#### Work item:
For the data below, restate word for word only the lines from the line containing "You are a GUI" through the line containing "Screen dimensions: 571x376", both ends included.

START Information shown

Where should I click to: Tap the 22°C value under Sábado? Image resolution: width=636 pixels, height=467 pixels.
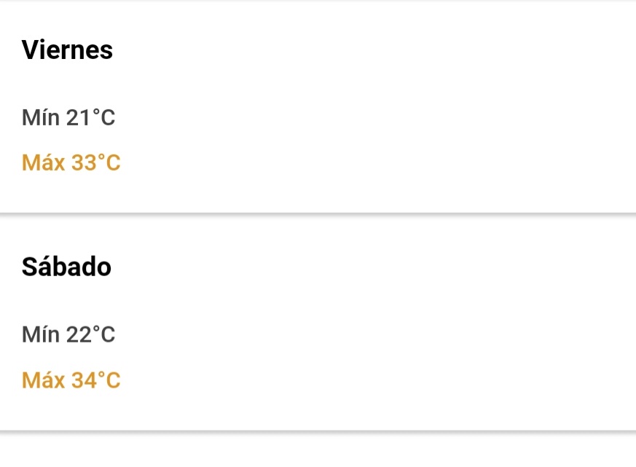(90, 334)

END Information shown
START Information shown

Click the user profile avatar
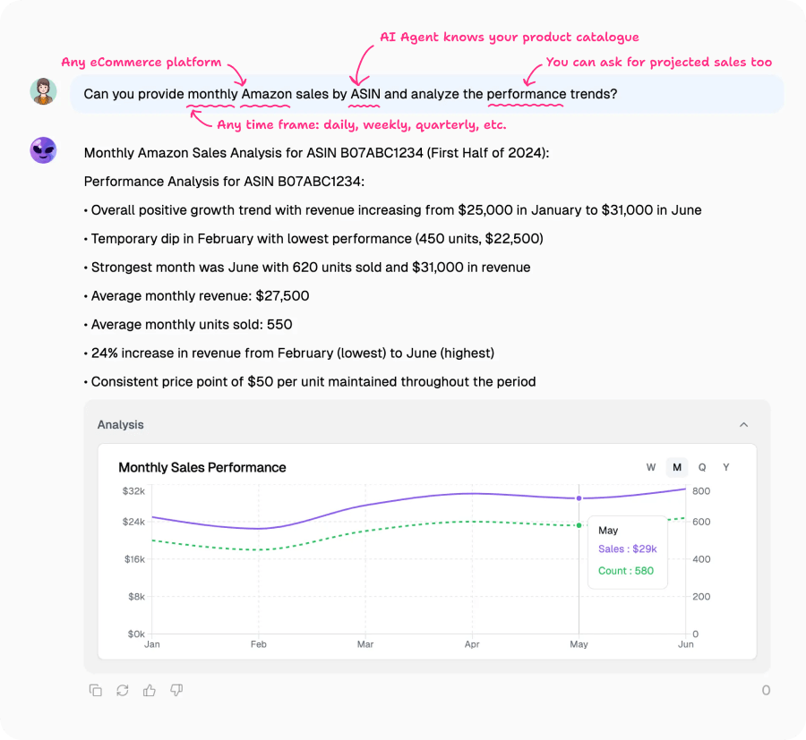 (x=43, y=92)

END Information shown
START Information shown

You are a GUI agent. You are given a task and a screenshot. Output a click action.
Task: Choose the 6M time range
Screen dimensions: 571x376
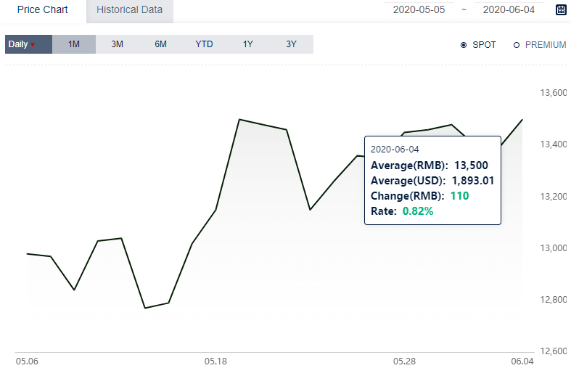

END Information shown

#### Response area:
You are a GUI agent. You are given a task and a screenshot. Output a click action.
Task: Choose the 6M time range
Screen dimensions: 571x376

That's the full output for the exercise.